Your goal - Revise the material below by replacing "Identify the location of" with "Locate" wherever it occurs, and reproduce every other line unchanged.

***** Provided records

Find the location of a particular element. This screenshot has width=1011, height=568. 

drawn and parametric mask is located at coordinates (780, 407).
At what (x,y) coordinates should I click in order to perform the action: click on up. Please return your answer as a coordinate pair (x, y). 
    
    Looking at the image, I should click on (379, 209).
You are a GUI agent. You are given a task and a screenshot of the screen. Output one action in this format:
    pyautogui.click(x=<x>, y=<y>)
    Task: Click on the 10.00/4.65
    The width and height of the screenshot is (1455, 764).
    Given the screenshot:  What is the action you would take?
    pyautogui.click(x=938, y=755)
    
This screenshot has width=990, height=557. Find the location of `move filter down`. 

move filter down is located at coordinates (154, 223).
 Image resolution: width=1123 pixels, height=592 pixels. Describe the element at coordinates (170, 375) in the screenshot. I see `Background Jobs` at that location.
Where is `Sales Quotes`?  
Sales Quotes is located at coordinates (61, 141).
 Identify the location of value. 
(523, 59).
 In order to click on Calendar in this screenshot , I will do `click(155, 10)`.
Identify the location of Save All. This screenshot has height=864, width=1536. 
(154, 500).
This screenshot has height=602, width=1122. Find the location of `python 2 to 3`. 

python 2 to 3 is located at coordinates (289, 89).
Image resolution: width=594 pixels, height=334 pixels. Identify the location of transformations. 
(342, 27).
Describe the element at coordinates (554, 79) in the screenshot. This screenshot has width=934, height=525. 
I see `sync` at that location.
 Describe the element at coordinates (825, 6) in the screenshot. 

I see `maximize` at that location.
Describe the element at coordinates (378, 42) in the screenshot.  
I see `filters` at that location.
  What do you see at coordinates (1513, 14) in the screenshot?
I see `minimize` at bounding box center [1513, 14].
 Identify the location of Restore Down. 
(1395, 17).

**********

Correct result -
Find the location of a particular element. This screenshot has width=1011, height=568. 

drawn and parametric mask is located at coordinates (780, 407).
At what (x,y) coordinates should I click in order to perform the action: click on up. Please return your answer as a coordinate pair (x, y). 
    
    Looking at the image, I should click on (379, 209).
You are a GUI agent. You are given a task and a screenshot of the screen. Output one action in this format:
    pyautogui.click(x=<x>, y=<y>)
    Task: Click on the 10.00/4.65
    The width and height of the screenshot is (1455, 764).
    Given the screenshot:  What is the action you would take?
    pyautogui.click(x=938, y=755)
    
This screenshot has width=990, height=557. Find the location of `move filter down`. 

move filter down is located at coordinates (154, 223).
 Image resolution: width=1123 pixels, height=592 pixels. Describe the element at coordinates (170, 375) in the screenshot. I see `Background Jobs` at that location.
Where is `Sales Quotes`?  
Sales Quotes is located at coordinates (61, 141).
 Locate value. 
(523, 59).
 In order to click on Calendar in this screenshot , I will do `click(155, 10)`.
Locate Save All. This screenshot has height=864, width=1536. 
(154, 500).
This screenshot has height=602, width=1122. Find the location of `python 2 to 3`. 

python 2 to 3 is located at coordinates (289, 89).
Image resolution: width=594 pixels, height=334 pixels. Locate transformations. 
(342, 27).
Describe the element at coordinates (554, 79) in the screenshot. This screenshot has width=934, height=525. 
I see `sync` at that location.
 Describe the element at coordinates (825, 6) in the screenshot. 

I see `maximize` at that location.
Describe the element at coordinates (378, 42) in the screenshot.  
I see `filters` at that location.
  What do you see at coordinates (1513, 14) in the screenshot?
I see `minimize` at bounding box center [1513, 14].
 Locate Restore Down. 
(1395, 17).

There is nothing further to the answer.